Federal Computor World magazine
Doan’s BlackBerry talks
Published on May 28, 2007
You know that you didn’t have a good week if your name is uttered in the same breath as the Bush administration’s punching bag, Attorney General Alberto Gonzales. Last week, Lurita Doan, administrator at the General Services Administration, managed to reach that esteemed pinnacle.
Many people have tuned out the whole Doan drama, with its many twists and turns. The entire Doan affair has left many in a quandary about how to deal with GSA and the administrator in particular. There also is ongoing concern that Doan’s problems could bleed beyond her office to have a broader impact on GSA, which has been working to turn itself around.
Yet even amid that quagmire, the findings of the Office of Special Counsel on allegations that Doan violated the Hatch Act seemed to stand out. The OSC report states that Doan violated the Hatch Act, which prohibits using the business of government for political purposes, and the report all but accused the administrator of lying.

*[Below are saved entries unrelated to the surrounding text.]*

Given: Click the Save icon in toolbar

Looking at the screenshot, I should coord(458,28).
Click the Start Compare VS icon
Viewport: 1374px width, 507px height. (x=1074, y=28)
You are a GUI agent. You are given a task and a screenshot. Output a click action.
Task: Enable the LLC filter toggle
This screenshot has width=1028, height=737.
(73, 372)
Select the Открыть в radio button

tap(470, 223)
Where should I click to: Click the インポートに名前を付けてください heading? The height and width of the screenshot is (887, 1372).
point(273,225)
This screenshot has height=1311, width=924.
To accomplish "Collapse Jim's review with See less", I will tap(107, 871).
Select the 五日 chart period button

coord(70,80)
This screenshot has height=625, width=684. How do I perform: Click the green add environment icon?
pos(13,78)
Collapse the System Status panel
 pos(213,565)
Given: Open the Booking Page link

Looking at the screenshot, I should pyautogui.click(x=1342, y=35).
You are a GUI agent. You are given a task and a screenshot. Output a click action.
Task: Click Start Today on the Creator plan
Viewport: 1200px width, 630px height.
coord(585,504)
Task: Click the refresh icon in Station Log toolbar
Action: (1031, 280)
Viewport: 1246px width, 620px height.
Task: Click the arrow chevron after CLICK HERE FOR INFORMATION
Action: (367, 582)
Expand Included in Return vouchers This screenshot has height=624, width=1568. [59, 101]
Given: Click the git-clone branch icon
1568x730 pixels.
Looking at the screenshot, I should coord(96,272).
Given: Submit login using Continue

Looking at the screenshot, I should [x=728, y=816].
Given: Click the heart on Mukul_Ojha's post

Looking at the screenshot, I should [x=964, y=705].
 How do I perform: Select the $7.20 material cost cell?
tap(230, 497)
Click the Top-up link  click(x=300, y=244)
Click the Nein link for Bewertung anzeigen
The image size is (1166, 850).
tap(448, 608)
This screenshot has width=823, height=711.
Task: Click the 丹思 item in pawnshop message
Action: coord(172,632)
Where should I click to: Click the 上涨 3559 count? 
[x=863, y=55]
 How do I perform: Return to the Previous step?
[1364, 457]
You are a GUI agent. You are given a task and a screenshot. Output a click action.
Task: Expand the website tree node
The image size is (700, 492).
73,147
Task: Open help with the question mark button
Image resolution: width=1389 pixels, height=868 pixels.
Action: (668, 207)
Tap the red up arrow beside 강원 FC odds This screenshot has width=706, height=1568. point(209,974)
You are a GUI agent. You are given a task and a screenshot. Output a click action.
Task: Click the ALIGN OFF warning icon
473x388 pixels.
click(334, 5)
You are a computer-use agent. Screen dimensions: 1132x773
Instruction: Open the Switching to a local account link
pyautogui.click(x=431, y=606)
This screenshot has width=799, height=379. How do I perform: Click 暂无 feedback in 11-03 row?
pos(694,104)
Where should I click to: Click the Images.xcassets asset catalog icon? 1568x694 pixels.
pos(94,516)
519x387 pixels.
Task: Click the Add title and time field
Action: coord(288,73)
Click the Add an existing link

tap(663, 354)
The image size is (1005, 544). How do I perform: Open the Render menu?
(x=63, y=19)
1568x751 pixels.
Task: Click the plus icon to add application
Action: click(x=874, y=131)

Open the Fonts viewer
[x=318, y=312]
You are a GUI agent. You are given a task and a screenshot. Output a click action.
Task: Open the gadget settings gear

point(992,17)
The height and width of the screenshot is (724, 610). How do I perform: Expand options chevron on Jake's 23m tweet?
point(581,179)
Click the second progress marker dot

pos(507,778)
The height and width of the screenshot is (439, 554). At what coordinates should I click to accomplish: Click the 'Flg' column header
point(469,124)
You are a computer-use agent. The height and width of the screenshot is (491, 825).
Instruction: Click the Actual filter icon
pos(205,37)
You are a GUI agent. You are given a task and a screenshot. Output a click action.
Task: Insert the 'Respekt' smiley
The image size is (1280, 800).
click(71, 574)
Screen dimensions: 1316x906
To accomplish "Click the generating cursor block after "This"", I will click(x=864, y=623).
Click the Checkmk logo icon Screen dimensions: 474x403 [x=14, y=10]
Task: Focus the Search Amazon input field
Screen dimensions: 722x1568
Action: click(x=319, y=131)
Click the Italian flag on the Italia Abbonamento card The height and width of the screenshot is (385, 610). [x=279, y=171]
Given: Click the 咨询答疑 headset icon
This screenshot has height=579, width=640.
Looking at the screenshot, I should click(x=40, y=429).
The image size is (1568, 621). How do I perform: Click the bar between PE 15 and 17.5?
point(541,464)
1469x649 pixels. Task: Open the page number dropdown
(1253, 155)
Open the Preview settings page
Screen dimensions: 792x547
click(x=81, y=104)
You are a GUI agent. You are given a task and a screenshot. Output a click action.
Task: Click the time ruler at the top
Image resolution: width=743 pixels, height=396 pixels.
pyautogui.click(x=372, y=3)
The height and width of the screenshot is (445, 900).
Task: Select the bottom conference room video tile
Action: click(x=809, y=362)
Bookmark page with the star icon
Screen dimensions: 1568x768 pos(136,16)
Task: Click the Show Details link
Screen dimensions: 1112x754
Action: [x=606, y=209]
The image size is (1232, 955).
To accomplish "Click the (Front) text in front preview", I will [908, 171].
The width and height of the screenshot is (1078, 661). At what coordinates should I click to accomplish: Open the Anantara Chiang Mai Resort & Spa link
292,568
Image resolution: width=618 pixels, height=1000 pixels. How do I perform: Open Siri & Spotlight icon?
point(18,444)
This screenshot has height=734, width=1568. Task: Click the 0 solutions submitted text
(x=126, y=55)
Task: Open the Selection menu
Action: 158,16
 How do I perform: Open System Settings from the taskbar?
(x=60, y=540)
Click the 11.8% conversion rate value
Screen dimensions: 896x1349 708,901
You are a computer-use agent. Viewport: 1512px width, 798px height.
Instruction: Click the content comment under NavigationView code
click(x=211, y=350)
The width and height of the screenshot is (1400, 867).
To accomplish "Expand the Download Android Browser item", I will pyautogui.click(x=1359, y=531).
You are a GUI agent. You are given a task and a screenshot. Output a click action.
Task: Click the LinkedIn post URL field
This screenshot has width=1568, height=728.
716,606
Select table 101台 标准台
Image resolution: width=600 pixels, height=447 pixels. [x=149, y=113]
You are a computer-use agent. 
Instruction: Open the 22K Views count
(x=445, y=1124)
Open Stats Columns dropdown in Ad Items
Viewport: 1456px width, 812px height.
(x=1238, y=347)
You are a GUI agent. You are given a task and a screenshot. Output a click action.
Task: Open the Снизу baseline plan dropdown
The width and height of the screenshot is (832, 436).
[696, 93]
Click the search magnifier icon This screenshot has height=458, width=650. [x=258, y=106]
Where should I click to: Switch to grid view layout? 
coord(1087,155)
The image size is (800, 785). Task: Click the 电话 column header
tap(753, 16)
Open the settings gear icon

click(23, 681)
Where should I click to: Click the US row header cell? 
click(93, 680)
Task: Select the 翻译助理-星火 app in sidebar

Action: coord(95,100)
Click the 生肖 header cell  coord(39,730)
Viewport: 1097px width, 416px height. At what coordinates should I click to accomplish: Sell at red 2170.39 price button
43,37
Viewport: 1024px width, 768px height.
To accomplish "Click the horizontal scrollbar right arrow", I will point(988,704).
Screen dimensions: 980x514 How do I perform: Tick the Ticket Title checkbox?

A case in point: Doan’s BlackBerry.
Doan has insisted that she didn’t remember the details of the meeting and that she didn’t believe it was inappropriate. She said she didn’t pay much attention during the briefing ... which included slides on vulnerable Democrats ... because she was using her BlackBerry. The special counsel sought to corroborate the BlackBerry distractions, yet when investigators reviewed Doan’s personal and government e-mail messages during the post-lunch meeting, there was no evidence that Doan would have been particularly distracted.
"The documentation establishes that Ms. Doan received nine e-mail messages to her private e-mail account on Jan. 26, 2007, with the latest one received at 1:08 p.m.," the report states. The meeting took place from 1:30 p.m. to 2:30 p.m. "The documentation Ms. Doan provided concerning her private e-mail account did not establish that she sent, read, composed, deleted or moved any messages during the January meeting."
Doan’s response so far focused on the report being made public, not on the alleged Hatch Act violations. On May 24 Doan’s personal attorney, Michael Nardotti, sent a testy letter to Scott Bloch, the special counsel, asking for the report to be withdrawn because it was made public.
Nardotti expressed "utter outrage that the confidentiality of the report" made its way into the public sphere.
Doan has until June 1 to file her official response. We can only assume that Gonzales will not be reviewing that response.